Les avis rendus se fondent sur 5 critères: l’intérêt du consommateur, celui des commerces existants, l’aménagement urbain, la mobilité et l’emploi. “Au fil des ans, explique Jean JUNGLING, la pondération de ces critères a évolué positivement. Par exemple, la proximité est devenue une valeur. La qualité des emplois est prise en compte; de ceux qui sont créés comme de ceux qui pourraient être détruits.”3
Si les décisions de l’Observatoire ne sont pas toujours suivies par les responsables politiques, son influence est néanmoins bien réelle. Des dossiers sont régulièrement modifiés à la suite de ses avis. D’autres sont même abandonnés. En 2020, l’Observatoire du Commerce a rendu 120 avis.
Digital Commerce
La crise de la Covid-19 l’a rappelé, l’e-commerce est devenu incontournable.

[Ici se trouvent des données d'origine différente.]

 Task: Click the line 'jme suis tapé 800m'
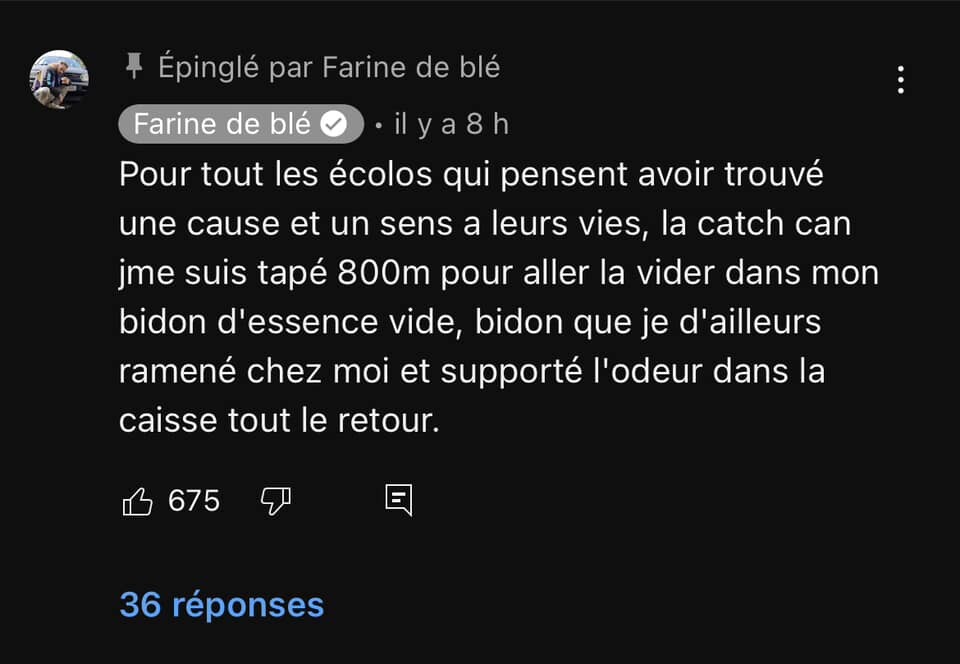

Et ceux qui ne l’avaient pas encore adopté n’ont pas eu d’autre choix que de s’y soumettre pour tenter de poursuivre, même en mode mineur, leur activité durant les périodes de confinement.
Une mutation technologique parfois difficile, en particulier pour les commerces de proximité indépendants. Car l’e-commerce nécessite des compétences et souvent aussi des moyens importants. Autant d’éléments qui viennent s’ajouter à un quotidien déjà surchargé pour de nombreux commerçants. Initiée dans le cadre du Plan Wallonie Commerce, l’action Digital Commerce a pour but de les aider à réussir cette transition digitale.
Entre 2018 et 2019, pour sa première édition, l’action Digital Commerce a abouti à l’organisation de 40 ateliers, partout en Wallonie, en collaboration avec le Syndicat neutre pour Indépendants et de l’AdN (Agence du Numérique – Digital Wallonia) sur des thèmes comme les réservations en ligne et les prises de rendez-vous automatisées, les paiements sans contact, l’utilisation des réseaux sociaux pour les actions marketing, etc.
Cette année, une nouvelle édition a été lancée. Des actions adaptées à la Covid avec, principalement, des webinaires interactifs. Ces sessions seront articulées autour de 3 grandes thématiques:
• la visibilité Web et l’usage professionnel des réseaux sociaux;
• l’e-commerce à la fois pour les commerçants qui n’ont pas (encore) d’e-shop ainsi que pour les vendeurs en ligne;
• le site Web, élément essentiel du digital marketing.
Un passage au e-commerce qui ne doit pas s’envisager comme un remplacement du commerce traditionnel, mais plutôt comme un atout supplémentaire. Une diversification qui peut contribuer à la pérennisation du commerce physique. Un enjeu majeur pour le tissu économique wallon. On compte, en effet, pas moins de 24 000 points de vente au détail (dont environ 10 000 commerces de proximité indépendants) pour un chiffre d’affaires de plus de 21 milliards d’euros4. Des chiffres qui font du secteur du commerce le premier employeur privé en région wallonne avec environ 90 000 salariés et 30 000 indépendants.